Uncovering Clinton is the most exhaustive, reliable, and clearest general explication of the road to Clinton’s impeachment that any writer has yet produced. But the book is also, as the subtitle suggests, a “reporter’s story,” an attempt to explain how and why Isikoff handled his beat the way he did — what choices he was forced to make along the way and what assumptions governed his search for the facts. To achieve this purpose, Uncovering Clinton winds up discussing a great lot of stuff that Isikoff hasn’t before reported, information that he possessed at the time but that for one reason or another he and his Post and Newsweek colleagues withheld from publication. A certain kind of super-punctilious press ethicist may well complain about this technique — on the principle that what is once not printed must remain unprinted forever. But for everyone else, I suspect, the fresh material in Uncovering Clinton — by its sheer volume, detail, and consistency — will tend to corroborate itself.

A few random and representative highlights:

* Following a 1984 Democratic party fundraiser in Mississippi, Clinton boldly propositioned a shocked young woman named Karen Hinton. Later in her career, between 1989 and 1991, Hinton worked at the Democratic National Committee in Washington, where her past experience with Clinton became widely known. One of the people who knew about it was the DNC’s then-press secretary, Mike McCurry.

* In August 1997, just after his scoop about Kathleen Willey was published in Newsweek, Isikoff received an anonymous call from a woman who claimed to have had a similar — though still more horrifying — encounter with Clinton in the Oval Office. (Isikoff’s account of this conversation is reprinted in the accompanying sidebar on the previous page.)

* During the Paula Jones litigation, Clinton attorney Robert Bennett repeatedly claimed to reporters, off the record, that he could prove Jones had once performed sex acts on five men in the back of a pickup truck. Bennett could prove nothing of the kind; the charge was a baseless smear.

* On September 1, 1996, Susan McDougal telephoned Harvard University law professor Alan Dershowitz seeking advice, worried that if she agreed to cooperate with the Whitewater grand jury she would be unable to avoid acknowledging a past sexual relationship with Bill Clinton. Dershowitz told her such fears were well founded. Dershowitz then called the White House counsel’s office to alert them to this development. Several days later, McDougal refused to testify, for reasons she has never convincingly explained.

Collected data
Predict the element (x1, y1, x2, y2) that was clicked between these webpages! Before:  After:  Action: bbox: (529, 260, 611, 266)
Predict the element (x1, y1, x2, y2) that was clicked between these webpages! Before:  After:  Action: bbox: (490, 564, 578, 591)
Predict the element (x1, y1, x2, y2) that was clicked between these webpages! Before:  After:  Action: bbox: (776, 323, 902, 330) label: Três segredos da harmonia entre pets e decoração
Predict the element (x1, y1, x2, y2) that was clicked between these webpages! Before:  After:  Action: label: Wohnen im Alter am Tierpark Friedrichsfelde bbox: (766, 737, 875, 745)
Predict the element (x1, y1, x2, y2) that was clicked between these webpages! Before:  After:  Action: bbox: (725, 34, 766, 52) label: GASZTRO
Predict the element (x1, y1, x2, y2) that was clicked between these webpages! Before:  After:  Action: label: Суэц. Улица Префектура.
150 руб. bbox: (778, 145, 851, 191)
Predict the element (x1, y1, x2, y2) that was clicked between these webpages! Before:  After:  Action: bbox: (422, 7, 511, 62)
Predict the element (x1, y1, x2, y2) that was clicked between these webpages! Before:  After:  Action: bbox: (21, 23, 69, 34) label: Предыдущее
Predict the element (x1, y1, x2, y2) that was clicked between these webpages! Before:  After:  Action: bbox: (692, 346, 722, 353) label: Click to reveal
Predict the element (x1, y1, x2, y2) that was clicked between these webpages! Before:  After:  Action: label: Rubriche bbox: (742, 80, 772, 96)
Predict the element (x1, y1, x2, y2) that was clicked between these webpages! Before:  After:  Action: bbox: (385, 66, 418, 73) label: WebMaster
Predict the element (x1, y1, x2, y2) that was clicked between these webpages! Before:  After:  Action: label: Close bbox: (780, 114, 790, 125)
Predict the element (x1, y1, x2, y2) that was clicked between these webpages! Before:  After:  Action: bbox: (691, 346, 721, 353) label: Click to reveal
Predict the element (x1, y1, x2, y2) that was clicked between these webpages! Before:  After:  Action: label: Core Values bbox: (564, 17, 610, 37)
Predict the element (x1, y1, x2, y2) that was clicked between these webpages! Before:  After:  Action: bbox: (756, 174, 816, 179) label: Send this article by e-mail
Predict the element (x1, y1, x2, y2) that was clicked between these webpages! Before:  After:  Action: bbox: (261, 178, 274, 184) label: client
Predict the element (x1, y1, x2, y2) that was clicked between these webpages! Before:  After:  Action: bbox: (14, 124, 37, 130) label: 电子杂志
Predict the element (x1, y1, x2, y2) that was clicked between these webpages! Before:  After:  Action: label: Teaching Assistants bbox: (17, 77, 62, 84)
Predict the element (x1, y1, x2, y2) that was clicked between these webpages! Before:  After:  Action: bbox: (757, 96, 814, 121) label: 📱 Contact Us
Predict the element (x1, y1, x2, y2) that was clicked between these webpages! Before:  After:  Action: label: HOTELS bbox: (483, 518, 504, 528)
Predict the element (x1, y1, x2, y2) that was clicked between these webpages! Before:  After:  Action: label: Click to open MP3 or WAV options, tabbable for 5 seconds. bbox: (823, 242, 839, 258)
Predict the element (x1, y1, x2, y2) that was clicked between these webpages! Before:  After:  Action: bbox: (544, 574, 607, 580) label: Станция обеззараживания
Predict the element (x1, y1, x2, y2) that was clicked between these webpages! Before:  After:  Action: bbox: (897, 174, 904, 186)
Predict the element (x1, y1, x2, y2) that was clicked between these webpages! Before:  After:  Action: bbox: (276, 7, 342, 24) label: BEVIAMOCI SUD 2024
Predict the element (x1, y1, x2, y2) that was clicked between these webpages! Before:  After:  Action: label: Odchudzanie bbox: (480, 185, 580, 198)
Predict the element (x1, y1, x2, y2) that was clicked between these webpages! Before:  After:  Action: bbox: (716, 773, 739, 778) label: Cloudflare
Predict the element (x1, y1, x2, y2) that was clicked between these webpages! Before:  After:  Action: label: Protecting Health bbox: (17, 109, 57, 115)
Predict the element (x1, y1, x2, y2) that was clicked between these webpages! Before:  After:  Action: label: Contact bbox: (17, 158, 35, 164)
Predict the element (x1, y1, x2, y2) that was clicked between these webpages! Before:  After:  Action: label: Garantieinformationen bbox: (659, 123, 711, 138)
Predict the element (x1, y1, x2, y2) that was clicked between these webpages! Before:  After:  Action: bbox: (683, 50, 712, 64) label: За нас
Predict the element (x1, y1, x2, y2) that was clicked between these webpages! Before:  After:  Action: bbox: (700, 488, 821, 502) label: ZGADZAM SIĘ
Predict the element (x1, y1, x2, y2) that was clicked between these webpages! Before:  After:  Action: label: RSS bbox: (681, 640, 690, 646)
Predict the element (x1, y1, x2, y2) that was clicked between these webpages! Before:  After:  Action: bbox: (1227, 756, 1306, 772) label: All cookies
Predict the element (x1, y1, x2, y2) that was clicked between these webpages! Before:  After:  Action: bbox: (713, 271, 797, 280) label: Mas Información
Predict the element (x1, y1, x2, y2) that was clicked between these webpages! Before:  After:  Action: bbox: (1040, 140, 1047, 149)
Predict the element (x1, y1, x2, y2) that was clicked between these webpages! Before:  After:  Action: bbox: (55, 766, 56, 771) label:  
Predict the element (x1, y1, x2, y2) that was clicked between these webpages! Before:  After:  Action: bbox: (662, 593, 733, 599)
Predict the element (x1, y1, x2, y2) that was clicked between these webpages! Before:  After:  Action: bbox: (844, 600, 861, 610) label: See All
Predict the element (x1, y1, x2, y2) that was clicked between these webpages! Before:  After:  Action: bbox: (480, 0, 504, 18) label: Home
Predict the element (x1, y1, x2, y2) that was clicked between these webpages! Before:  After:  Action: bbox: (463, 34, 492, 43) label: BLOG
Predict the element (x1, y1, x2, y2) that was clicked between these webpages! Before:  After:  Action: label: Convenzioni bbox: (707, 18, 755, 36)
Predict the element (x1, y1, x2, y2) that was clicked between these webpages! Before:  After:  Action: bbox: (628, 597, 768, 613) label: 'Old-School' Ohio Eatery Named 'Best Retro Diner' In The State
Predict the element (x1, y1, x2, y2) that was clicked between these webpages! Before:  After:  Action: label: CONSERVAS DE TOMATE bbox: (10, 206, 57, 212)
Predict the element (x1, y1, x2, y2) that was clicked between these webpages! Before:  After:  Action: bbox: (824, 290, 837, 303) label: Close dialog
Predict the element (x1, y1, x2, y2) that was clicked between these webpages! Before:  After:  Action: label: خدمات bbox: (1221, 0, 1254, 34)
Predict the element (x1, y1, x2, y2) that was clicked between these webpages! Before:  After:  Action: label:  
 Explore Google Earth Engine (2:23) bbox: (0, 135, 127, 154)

WORK INSTRUCTIONS:
1. In the passage on Uncovering Clinton, substitute "dinner" for "fundraiser" and write out everything from "A few random" down to "the previous page.)".
2. Continue the passage on Uncovering Clinton from the point where it stops.

RESULTS OF THE EXERCISE:
1.
A few random and representative highlights:

* Following a 1984 Democratic party dinner in Mississippi, Clinton boldly propositioned a shocked young woman named Karen Hinton. Later in her career, between 1989 and 1991, Hinton worked at the Democratic National Committee in Washington, where her past experience with Clinton became widely known. One of the people who knew about it was the DNC’s then-press secretary, Mike McCurry.

* In August 1997, just after his scoop about Kathleen Willey was published in Newsweek, Isikoff received an anonymous call from a woman who claimed to have had a similar — though still more horrifying — encounter with Clinton in the Oval Office. (Isikoff’s account of this conversation is reprinted in the accompanying sidebar on the previous page.)

2.
* “Privately, Clinton’s lawyers have conceded that Clinton may have had consensual sex with Broaddrick but insist that he would never have forced himself upon an unwilling participant.”

To be sure, in Uncovering Clinton Isikoff does not at all restrict his criticism to the White House. Everyone involved in the scandal takes his lumps: the conservative lawyer “elves” who secretly assisted the Jones litigation; Ken Starr’s prosecutors, for the periodic heedlessness and overkill with which they pursued the president; Linda Tripp, not least, whose reputation for manipulative nastiness Isikoff implicitly endorses. With masochistic candor, for that matter, Isikoff several times rebukes himself — for errors of judgment, for minor reportorial omissions, and for the unfortunate but unavoidable centrality of sex in the history he has written.

But the book’s true subject remains, of course, the president — a character from whom any open-minded reader will recoil.

I should disclose that I know Mike Isikoff personally. It will no doubt embarrass him to receive plaudits from a friend — and all the more so from me, since, in the many years I’ve known him, we have only rarely agreed about any issue of public consequence. “Right-wing praise I do not need,” he ruefully warned me several weeks ago. I cannot help that. His book is the most compelling and important first-person “big story” narrative any reporter has written since All the President’s Men — a devastating portrait of the very bad man who now inhabits our White House. Sorry, Mike.


David Tell is opinion editor of THE WEEKLY STANDARD.